Top of Extracted information

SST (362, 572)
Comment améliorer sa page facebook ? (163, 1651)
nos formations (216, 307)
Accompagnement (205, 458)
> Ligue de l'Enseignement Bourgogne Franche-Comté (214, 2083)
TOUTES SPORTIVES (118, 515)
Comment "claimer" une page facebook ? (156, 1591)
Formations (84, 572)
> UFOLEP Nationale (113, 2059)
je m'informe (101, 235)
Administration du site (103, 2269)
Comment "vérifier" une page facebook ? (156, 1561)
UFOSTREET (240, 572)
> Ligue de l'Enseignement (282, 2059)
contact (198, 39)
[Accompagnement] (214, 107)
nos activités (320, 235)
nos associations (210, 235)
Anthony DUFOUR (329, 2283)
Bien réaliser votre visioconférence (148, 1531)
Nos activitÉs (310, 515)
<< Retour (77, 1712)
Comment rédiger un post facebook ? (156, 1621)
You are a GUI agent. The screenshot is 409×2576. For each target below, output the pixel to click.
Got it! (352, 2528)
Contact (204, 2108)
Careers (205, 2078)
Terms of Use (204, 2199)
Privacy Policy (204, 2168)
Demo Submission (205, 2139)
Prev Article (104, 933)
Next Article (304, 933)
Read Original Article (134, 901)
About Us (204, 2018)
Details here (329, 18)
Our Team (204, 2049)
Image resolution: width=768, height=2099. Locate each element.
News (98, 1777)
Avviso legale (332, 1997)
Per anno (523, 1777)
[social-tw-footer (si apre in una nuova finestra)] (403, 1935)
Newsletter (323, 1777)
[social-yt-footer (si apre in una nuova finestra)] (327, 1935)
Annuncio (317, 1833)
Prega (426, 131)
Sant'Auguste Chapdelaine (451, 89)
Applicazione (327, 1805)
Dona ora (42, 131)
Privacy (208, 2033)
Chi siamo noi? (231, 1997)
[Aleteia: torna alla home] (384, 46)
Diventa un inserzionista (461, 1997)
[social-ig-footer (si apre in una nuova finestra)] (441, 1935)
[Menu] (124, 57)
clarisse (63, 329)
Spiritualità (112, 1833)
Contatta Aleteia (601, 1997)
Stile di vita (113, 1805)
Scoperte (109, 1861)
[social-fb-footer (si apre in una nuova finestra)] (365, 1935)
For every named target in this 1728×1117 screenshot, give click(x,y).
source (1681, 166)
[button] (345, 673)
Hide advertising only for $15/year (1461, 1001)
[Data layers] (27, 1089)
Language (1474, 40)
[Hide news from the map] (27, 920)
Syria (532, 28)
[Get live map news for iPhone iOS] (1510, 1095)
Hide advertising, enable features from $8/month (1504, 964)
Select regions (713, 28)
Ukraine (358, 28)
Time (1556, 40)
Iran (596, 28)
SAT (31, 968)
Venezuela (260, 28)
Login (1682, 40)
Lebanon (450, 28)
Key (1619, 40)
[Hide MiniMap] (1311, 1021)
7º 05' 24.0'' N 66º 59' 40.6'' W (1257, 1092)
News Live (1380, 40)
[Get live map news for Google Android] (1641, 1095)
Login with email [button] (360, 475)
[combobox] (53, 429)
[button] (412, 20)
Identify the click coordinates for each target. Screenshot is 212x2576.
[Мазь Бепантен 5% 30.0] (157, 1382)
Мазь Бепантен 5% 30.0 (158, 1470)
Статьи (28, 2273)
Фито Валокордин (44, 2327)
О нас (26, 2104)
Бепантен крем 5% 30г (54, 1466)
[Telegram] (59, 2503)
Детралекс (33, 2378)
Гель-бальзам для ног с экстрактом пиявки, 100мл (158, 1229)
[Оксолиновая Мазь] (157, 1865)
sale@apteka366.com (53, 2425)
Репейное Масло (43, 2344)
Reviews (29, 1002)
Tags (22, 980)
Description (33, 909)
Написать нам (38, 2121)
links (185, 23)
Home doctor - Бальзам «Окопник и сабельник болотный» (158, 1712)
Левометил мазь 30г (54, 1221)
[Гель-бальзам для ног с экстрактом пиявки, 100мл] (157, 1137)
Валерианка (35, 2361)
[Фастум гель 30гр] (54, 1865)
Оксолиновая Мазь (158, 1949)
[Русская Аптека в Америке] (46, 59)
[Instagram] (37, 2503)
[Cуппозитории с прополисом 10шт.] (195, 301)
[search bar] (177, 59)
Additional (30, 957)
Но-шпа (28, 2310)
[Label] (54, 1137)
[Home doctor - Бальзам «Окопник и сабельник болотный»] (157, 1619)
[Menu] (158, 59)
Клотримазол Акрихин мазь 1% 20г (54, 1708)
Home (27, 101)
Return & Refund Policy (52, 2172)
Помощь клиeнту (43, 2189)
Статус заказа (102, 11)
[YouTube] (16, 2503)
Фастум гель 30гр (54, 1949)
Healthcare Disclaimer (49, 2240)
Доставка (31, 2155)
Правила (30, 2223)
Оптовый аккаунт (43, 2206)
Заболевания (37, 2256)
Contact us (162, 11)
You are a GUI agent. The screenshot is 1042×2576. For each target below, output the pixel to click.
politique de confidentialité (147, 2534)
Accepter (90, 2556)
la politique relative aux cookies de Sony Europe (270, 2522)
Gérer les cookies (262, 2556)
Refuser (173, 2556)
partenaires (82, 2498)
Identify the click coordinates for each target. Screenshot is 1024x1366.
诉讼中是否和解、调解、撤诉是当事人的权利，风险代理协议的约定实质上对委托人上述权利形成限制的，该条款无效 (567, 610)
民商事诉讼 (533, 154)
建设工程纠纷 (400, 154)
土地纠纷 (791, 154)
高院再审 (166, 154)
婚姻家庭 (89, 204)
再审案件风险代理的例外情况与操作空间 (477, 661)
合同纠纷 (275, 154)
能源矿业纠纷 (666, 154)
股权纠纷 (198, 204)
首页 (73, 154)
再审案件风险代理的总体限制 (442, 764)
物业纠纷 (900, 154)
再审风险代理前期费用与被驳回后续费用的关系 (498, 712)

Bottom of Extracted information

What needs to be done —
Copy the data above in full, exactly as it reads.

Exercise response —
SST (362, 572)
Comment améliorer sa page facebook ? (163, 1651)
nos formations (216, 307)
Accompagnement (205, 458)
> Ligue de l'Enseignement Bourgogne Franche-Comté (214, 2083)
TOUTES SPORTIVES (118, 515)
Comment "claimer" une page facebook ? (156, 1591)
Formations (84, 572)
> UFOLEP Nationale (113, 2059)
je m'informe (101, 235)
Administration du site (103, 2269)
Comment "vérifier" une page facebook ? (156, 1561)
UFOSTREET (240, 572)
> Ligue de l'Enseignement (282, 2059)
contact (198, 39)
[Accompagnement] (214, 107)
nos activités (320, 235)
nos associations (210, 235)
Anthony DUFOUR (329, 2283)
Bien réaliser votre visioconférence (148, 1531)
Nos activitÉs (310, 515)
<< Retour (77, 1712)
Comment rédiger un post facebook ? (156, 1621)
You are a GUI agent. The screenshot is 409×2576. For each target below, output the pixel to click.
Got it! (352, 2528)
Contact (204, 2108)
Careers (205, 2078)
Terms of Use (204, 2199)
Privacy Policy (204, 2168)
Demo Submission (205, 2139)
Prev Article (104, 933)
Next Article (304, 933)
Read Original Article (134, 901)
About Us (204, 2018)
Details here (329, 18)
Our Team (204, 2049)
Image resolution: width=768, height=2099. Locate each element.
News (98, 1777)
Avviso legale (332, 1997)
Per anno (523, 1777)
[social-tw-footer (si apre in una nuova finestra)] (403, 1935)
Newsletter (323, 1777)
[social-yt-footer (si apre in una nuova finestra)] (327, 1935)
Annuncio (317, 1833)
Prega (426, 131)
Sant'Auguste Chapdelaine (451, 89)
Applicazione (327, 1805)
Dona ora (42, 131)
Privacy (208, 2033)
Chi siamo noi? (231, 1997)
[Aleteia: torna alla home] (384, 46)
Diventa un inserzionista (461, 1997)
[social-ig-footer (si apre in una nuova finestra)] (441, 1935)
[Menu] (124, 57)
clarisse (63, 329)
Spiritualità (112, 1833)
Contatta Aleteia (601, 1997)
Stile di vita (113, 1805)
Scoperte (109, 1861)
[social-fb-footer (si apre in una nuova finestra)] (365, 1935)
For every named target in this 1728×1117 screenshot, give click(x,y).
source (1681, 166)
[button] (345, 673)
Hide advertising only for $15/year (1461, 1001)
[Data layers] (27, 1089)
Language (1474, 40)
[Hide news from the map] (27, 920)
Syria (532, 28)
[Get live map news for iPhone iOS] (1510, 1095)
Hide advertising, enable features from $8/month (1504, 964)
Select regions (713, 28)
Ukraine (358, 28)
Time (1556, 40)
Iran (596, 28)
SAT (31, 968)
Venezuela (260, 28)
Login (1682, 40)
Lebanon (450, 28)
Key (1619, 40)
[Hide MiniMap] (1311, 1021)
7º 05' 24.0'' N 66º 59' 40.6'' W (1257, 1092)
News Live (1380, 40)
[Get live map news for Google Android] (1641, 1095)
Login with email [button] (360, 475)
[combobox] (53, 429)
[button] (412, 20)
Identify the click coordinates for each target. Screenshot is 212x2576.
[Мазь Бепантен 5% 30.0] (157, 1382)
Мазь Бепантен 5% 30.0 (158, 1470)
Статьи (28, 2273)
Фито Валокордин (44, 2327)
О нас (26, 2104)
Бепантен крем 5% 30г (54, 1466)
[Telegram] (59, 2503)
Детралекс (33, 2378)
Гель-бальзам для ног с экстрактом пиявки, 100мл (158, 1229)
[Оксолиновая Мазь] (157, 1865)
sale@apteka366.com (53, 2425)
Репейное Масло (43, 2344)
Reviews (29, 1002)
Tags (22, 980)
Description (33, 909)
Написать нам (38, 2121)
links (185, 23)
Home doctor - Бальзам «Окопник и сабельник болотный» (158, 1712)
Левометил мазь 30г (54, 1221)
[Гель-бальзам для ног с экстрактом пиявки, 100мл] (157, 1137)
Валерианка (35, 2361)
[Фастум гель 30гр] (54, 1865)
Оксолиновая Мазь (158, 1949)
[Русская Аптека в Америке] (46, 59)
[Instagram] (37, 2503)
[Cуппозитории с прополисом 10шт.] (195, 301)
[search bar] (177, 59)
Additional (30, 957)
Но-шпа (28, 2310)
[Label] (54, 1137)
[Home doctor - Бальзам «Окопник и сабельник болотный»] (157, 1619)
[Menu] (158, 59)
Клотримазол Акрихин мазь 1% 20г (54, 1708)
Home (27, 101)
Return & Refund Policy (52, 2172)
Помощь клиeнту (43, 2189)
Статус заказа (102, 11)
[YouTube] (16, 2503)
Фастум гель 30гр (54, 1949)
Healthcare Disclaimer (49, 2240)
Доставка (31, 2155)
Правила (30, 2223)
Оптовый аккаунт (43, 2206)
Заболевания (37, 2256)
Contact us (162, 11)
You are a GUI agent. The screenshot is 1042×2576. For each target below, output the pixel to click.
politique de confidentialité (147, 2534)
Accepter (90, 2556)
la politique relative aux cookies de Sony Europe (270, 2522)
Gérer les cookies (262, 2556)
Refuser (173, 2556)
partenaires (82, 2498)
Identify the click coordinates for each target. Screenshot is 1024x1366.
诉讼中是否和解、调解、撤诉是当事人的权利，风险代理协议的约定实质上对委托人上述权利形成限制的，该条款无效 (567, 610)
民商事诉讼 (533, 154)
建设工程纠纷 (400, 154)
土地纠纷 (791, 154)
高院再审 (166, 154)
婚姻家庭 (89, 204)
再审案件风险代理的例外情况与操作空间 (477, 661)
合同纠纷 (275, 154)
能源矿业纠纷 (666, 154)
股权纠纷 (198, 204)
首页 (73, 154)
再审案件风险代理的总体限制 (442, 764)
物业纠纷 (900, 154)
再审风险代理前期费用与被驳回后续费用的关系 (498, 712)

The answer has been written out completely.